§ **Requirement**: Locate every line in the entries below that contains the string "width", and copy each of those lines. Matching is case-sensitive.

— START OF Provided data —

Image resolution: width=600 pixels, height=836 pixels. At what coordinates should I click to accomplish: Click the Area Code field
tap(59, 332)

— END OF Provided data —
— START OF Provided data —

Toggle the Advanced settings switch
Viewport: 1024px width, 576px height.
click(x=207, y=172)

— END OF Provided data —

§ **The answer**:
Image resolution: width=600 pixels, height=836 pixels. At what coordinates should I click to accomplish: Click the Area Code field
Viewport: 1024px width, 576px height.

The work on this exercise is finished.